* DOCUMENT PASSAGE:
The United States, however, is keen on safeguarding its economic interests in the Middle East, and protecting its strongest ally, Israel, while Saudi Arabia’s Crown Prince and de-facto leader Mohammed bin Salman is striving to energetically diversify his oil-dependent country, and open up the nation socially and culturally to more investors and foreign tourists. Its three-way pact with the United States and Israel could come with a defence package and support for a civilian nuclear program by Washington.
The rapprochement is also intended to deter Iran, the region’s other powerful nation. The Persian state—whose people are predominantly Shi’ite Muslims, compared to the Sunni Muslims of Saudi Arabia—has been a longstanding enemy of both the United States and Saudi Arabia, ever since the Islamic Revolution in 1979 helped to overthrow the last Shah, Mohammad Reza Pahlavi, an ally of Washington.
“The revolution, its leaders claimed, was not just against the corrupt Iranian monarchy; it was intended to confront oppression and injustice everywhere, and especially those governments backed by the United States—chief among them, Israel. For Iran’s leaders, Israel and the U.S. represented immorality, injustice and the greatest threat to Muslim society and Iranian security,” writes Aaron Pilkington, a US Air Force analyst of Middle East affairs in the Hong Kong publication, South China Morning Post.
Iran does not recognise the legitimacy of Israel as a state, therefore it is no wonder that the Islamic Republic is one of the strongest backers of Hamas, and uses the organisation—as it does Hezbollah in Lebanon—to undermine Israel’s stability. Iran may have even helped plan the attack on Israel, as a number of sources and experts have pointed out.

* Records excerpted from a collection:

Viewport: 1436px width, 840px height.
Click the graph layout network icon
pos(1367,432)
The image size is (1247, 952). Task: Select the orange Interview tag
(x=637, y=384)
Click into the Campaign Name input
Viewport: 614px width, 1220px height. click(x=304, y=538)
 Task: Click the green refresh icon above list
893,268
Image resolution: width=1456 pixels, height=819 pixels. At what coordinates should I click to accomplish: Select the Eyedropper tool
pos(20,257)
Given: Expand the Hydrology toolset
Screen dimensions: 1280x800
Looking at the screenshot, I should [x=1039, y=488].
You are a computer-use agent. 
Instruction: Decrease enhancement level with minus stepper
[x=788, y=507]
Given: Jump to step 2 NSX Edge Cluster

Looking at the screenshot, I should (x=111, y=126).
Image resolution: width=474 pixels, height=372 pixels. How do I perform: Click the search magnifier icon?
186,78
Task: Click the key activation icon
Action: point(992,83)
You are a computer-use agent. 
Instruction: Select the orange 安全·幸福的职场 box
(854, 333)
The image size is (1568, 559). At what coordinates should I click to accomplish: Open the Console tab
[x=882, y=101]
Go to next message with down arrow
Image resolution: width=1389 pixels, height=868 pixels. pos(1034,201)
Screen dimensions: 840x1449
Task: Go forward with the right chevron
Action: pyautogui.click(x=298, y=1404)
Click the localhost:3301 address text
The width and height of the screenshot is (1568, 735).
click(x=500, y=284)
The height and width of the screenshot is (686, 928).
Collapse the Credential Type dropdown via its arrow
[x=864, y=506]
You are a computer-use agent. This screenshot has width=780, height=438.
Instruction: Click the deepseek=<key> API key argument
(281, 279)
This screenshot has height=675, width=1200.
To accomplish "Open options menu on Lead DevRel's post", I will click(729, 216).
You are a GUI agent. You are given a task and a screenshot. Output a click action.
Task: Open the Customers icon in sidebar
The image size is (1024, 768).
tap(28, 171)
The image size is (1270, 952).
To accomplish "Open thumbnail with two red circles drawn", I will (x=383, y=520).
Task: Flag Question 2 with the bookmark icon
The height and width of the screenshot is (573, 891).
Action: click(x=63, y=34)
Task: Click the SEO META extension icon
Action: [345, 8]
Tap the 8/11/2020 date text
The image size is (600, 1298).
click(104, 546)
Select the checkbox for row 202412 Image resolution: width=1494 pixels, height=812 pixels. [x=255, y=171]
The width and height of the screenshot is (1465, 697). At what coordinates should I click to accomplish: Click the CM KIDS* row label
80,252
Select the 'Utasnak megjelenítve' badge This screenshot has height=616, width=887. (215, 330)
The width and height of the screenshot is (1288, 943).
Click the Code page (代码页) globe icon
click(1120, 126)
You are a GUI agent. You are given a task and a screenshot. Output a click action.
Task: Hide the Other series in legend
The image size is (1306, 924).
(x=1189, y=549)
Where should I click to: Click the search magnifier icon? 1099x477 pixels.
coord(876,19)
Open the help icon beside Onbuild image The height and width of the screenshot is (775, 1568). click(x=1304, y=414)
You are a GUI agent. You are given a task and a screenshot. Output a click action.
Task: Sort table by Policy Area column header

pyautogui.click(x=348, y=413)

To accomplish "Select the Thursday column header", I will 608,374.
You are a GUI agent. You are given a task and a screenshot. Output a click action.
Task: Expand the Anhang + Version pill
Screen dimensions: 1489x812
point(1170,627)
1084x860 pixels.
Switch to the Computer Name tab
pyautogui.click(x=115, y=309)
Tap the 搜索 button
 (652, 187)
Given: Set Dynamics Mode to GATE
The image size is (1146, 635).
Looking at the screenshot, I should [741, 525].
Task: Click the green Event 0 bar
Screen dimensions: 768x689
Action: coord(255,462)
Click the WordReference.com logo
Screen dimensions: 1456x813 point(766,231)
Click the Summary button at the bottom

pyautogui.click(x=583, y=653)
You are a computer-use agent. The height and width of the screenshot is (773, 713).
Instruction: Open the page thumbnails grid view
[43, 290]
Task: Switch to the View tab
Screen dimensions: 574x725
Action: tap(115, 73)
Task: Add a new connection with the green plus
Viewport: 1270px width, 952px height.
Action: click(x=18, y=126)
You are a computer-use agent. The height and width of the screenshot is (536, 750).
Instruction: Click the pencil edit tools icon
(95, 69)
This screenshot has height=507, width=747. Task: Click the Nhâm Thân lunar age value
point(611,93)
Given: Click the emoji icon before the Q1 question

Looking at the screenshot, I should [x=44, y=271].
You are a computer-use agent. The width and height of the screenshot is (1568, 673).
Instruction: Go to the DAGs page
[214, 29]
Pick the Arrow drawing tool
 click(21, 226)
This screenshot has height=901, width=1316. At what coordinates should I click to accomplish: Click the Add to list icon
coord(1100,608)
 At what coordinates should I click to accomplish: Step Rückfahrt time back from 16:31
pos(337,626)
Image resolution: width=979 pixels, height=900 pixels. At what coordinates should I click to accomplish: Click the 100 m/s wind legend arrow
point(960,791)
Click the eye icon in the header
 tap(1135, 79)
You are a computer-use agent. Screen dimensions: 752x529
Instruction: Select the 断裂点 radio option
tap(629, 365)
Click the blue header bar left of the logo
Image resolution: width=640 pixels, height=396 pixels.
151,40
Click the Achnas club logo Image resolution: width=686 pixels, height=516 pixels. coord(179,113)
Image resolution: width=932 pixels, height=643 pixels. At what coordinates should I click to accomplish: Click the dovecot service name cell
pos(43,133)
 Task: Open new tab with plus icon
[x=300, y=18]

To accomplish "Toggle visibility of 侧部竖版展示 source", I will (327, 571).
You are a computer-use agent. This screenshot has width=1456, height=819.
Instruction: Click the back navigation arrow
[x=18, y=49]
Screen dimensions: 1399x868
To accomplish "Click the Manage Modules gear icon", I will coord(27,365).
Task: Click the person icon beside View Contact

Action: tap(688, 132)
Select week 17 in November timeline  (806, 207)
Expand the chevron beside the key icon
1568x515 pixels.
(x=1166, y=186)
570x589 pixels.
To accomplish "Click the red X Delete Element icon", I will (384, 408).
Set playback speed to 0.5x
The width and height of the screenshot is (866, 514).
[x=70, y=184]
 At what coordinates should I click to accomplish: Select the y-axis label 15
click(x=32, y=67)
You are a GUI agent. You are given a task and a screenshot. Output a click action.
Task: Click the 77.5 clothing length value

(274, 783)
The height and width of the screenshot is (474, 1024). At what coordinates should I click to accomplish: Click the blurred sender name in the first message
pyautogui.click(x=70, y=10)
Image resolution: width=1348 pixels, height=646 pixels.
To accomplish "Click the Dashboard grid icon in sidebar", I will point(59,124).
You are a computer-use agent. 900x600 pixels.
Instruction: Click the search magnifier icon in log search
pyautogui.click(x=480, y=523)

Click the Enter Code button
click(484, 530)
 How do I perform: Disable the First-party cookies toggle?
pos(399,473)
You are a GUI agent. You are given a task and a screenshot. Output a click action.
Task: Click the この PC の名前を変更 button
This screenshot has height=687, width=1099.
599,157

* WRITTEN EXERCISE: How would the passage on the US–Saudi–Israel rapprochement and Iran continue after its last sentence? Write the next part.

* RESPONSE TO THE EXERCISE:
In a worrying sign for the U.S., the Saudis and Iranians reached a peace deal this year in April, brokered by China, which is also seeking to expand its influence in the region. Iran and Saudi Arabia have historically competing interests in the battle for dominance of the region, and support different sides in proxy wars, like the civil war in Yemen, which started when the Iran-aligned Houthi movement ousted a Saudi-backed government.
“Iran’s modus operandi in the Middle East has long been to avoid direct involvement but act through proxies—Hezbollah in Lebanon, Islamic Jihad and Hamas in Gaza, and militias in Iraq—to expand its influence and achieve its policy goals,” according to an analysis by the Wilson Center’s Middle East Program. Saudi Arabia cut ties with Iran in 2016 after its embassy in Tehran was stormed during a dispute between the two countries over Riyadh’s execution of a Shi’ite cleric.
However, with the situation in Israel and Gaza escalating, Prince Mohammed bin Salman and Iranian President Ebrahim Raisi talked on the phone for the first time on Wednesday, October 11th, with a senior Iranian official telling Reuters the call aimed to “support Palestine and prevent the spread of war in the region.”
While Iran and Saudi Arabia’s recent rapprochement may have calmed nerves in Gaza, Hamas—the group that has ruled the territory since 2007—was certainly not happy with the upcoming deal between Riyadh and Jerusalem, or the Abraham Accords, a deal brokered three years ago by previous U.S. President Donald Trump, that saw three Arabic nations, Bahrain, Morocco and the United Arab Emirates establish formal ties with Israel.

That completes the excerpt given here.